But regardless of the road conditions, you continue on. Not because you’re promised that the next bend will bring you your life dreams, or your life nightmares, but precisely because the next bend reveals what is unknown in the moment – the future.
This picture comes from a trip to a very small village in Kenya. 2 hours away from Nairobi, over a rutted, occasionally washed out, giraffe-lined road. The trip was challenging, but what I learned continues to be priceless.
I would cross that road, or others worse, to meet the kids who smiled and played and laughed with us, despite the death of their parents and the poverty of their families. We went with Tumaini International, an organization that gets people from the U.S. to sponsor orphans who have had one or both parents die from AIDS, so that they can continue to live with their families and go to school, eat, get medical care.
Before I met the students, and laughed with them, and saw their joy at being able to attend school, I was hesitant about the trip. It was filled with many possibilities, and some of them, like malaria and yellow fever, were a little frightening. In the end, though, the risks were insignificant to the lessons I learned: how to laugh, not despite the pain of life, but because the pain makes the tiny joys of running freely, playing with friends, and teaching others what you know stand out, because the small joys are what make life enjoyable in the midst of our circumstances.

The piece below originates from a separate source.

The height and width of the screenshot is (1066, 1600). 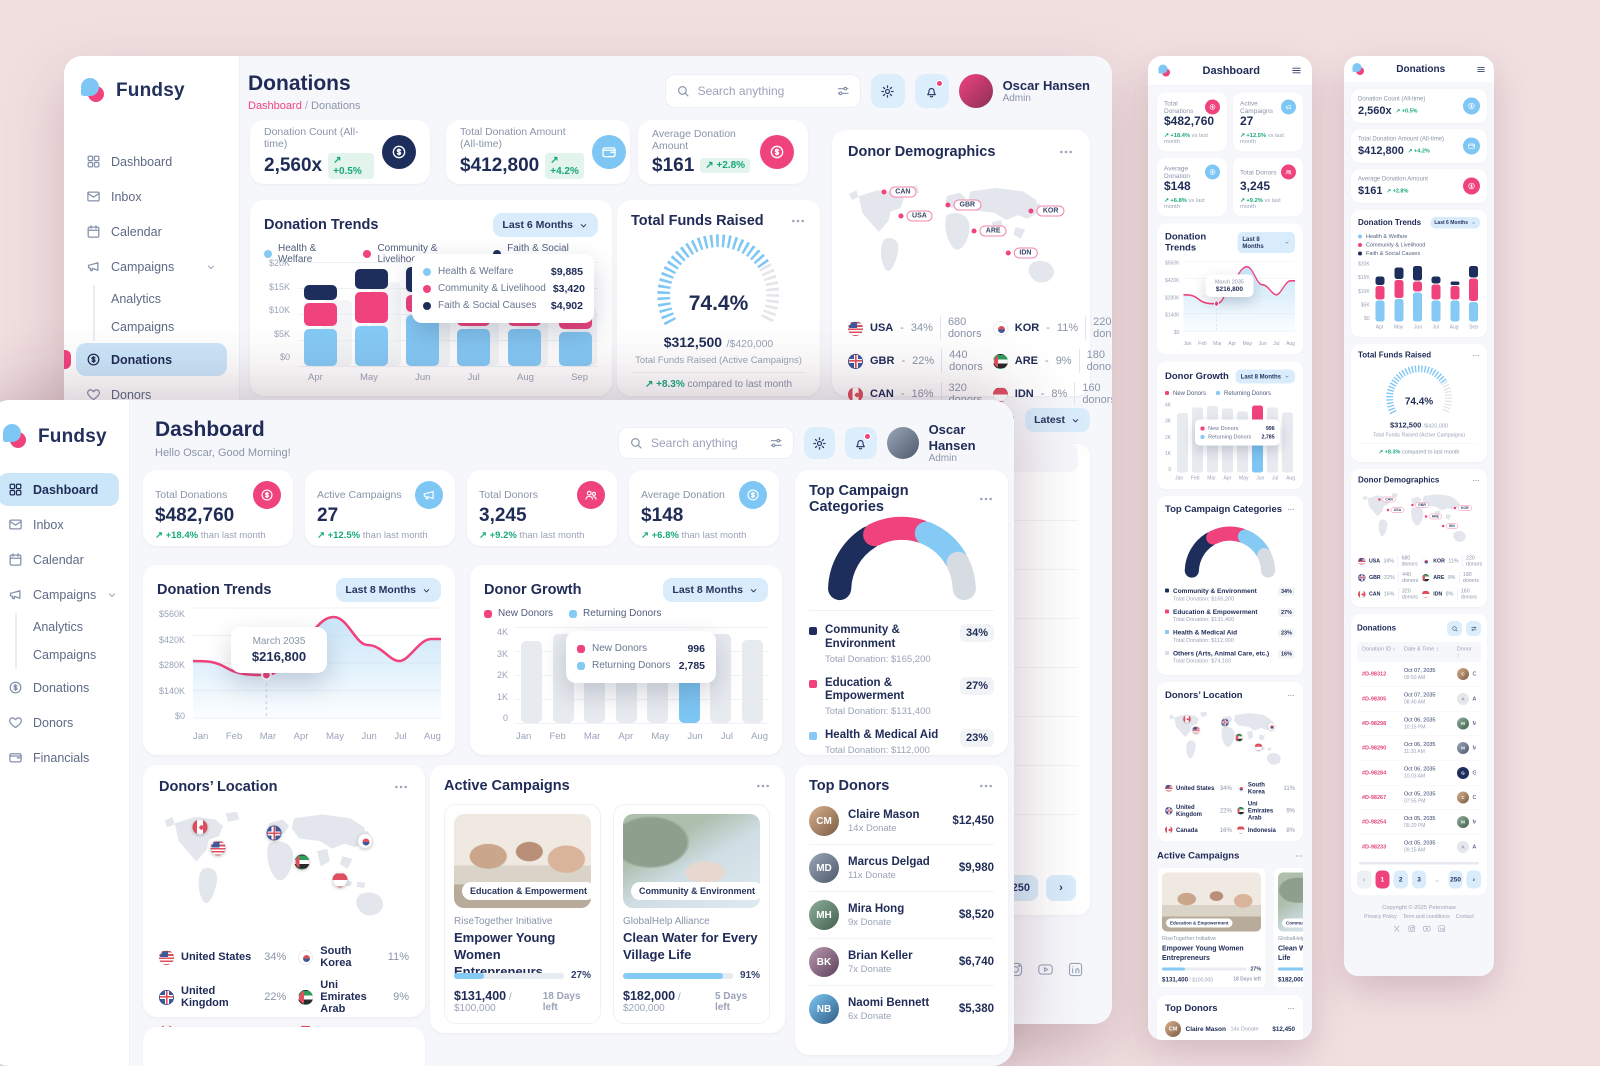 What do you see at coordinates (1456, 880) in the screenshot?
I see `page-button: 250` at bounding box center [1456, 880].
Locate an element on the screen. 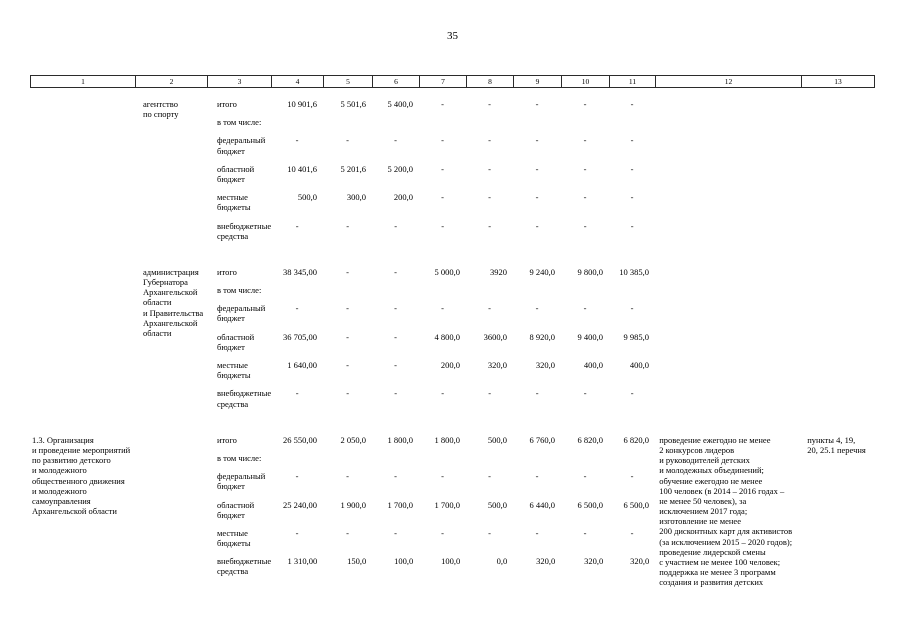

If we could always know what awaited us around the next curve or over the next hill, good or ill, would we really want to know? Would you willingly walk into the den of a dragon if your path guaranteed your entrance? Would any amount of treasure really be worth facing a foe most likely to kill you? You may even see your dreams in the valley from the mountain top, but you still have to climb down to get them. The path through the forest is dark and treacherous, are you willing to risk the journey to gain your heart?
The road may be pleasant, or perilous, or some mixture of each part; are you willing to walk it with eyes opened to see what it holds?